July 27, 2010 Tuesday
On the scale of relative awesomeness, Dr. and Dra. Velilla are in the category of “defies description.” They are SO COOL!!!! They were born and educated in Spain, then decided that they wanted to spend the rest of their lives in the field of medical missions. They’ve been to France, Honduras, Rwanda (during the civil war) and finally settled in Guatemala, where they’ve lived for the past seven years. They have five children, a psychologist, criminologist, reporter, medical student, and one more (I forgot what she does, but it’s pretty cool), and they toted the kids with them when they traveled around. They said today that their youngest was something like 4 months old when they visited Guatemala the first time.
I haven’t had too much of an opportunity to talk to Dra. Velilla, but her husband, Luis, is the doctor that I’ve been tailing for the past week and a half, and occasionally we get the chance to talk between patients. As previously stated, he is a gynecologist, which, for a guy, is practically taboo in Latin America. Evidently when they first showed up, he had a lot of trouble getting the lady patients to trust him and unveil their private bits. But it helped that the town we’re in, San Pedro, is situated in an area of relatively open-minded people. Across the lake, it’s a completely different story. There’s also a fair amount of “quacks” that practice medicine on the lake, and evidently they’re real idiots. We had a woman in yesterday who was pregnant, but one of these nincompoops told her that the baby died, so she came to us to have another look. Her baby was fine, alive and bouncing around in her uterus like a jumping bean. Evidently cases like this are far too common.

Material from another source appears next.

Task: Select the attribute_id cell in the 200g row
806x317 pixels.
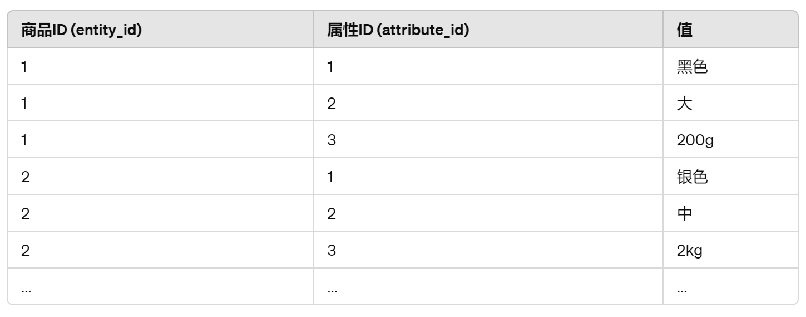Action: (x=331, y=140)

The maternal mortality rate in Guatemala is the second-highest in Latin America, after Haiti, since many women give birth in the home after days and days of labor with the aid of a midwife, or with one of these quacks on hand. Sarah told me that all of her cousins had been to other doctors, and had had a horrible birth experience, but that my other sister, Manuela, had gone to Dr. Velilla and it had been a much pleasanter experience (as pleasant as it can possibly be to squeeze something that size out of something that size, anyway). At the office in San Juan, they told us that the clinic had dropped the maternal mortality rate to almost zero. That’s hope, right there.
Suffice it to say, Dr. and Dra. Velilla are living the life, one day, I hope to lead. Except for the children. Five is a lot.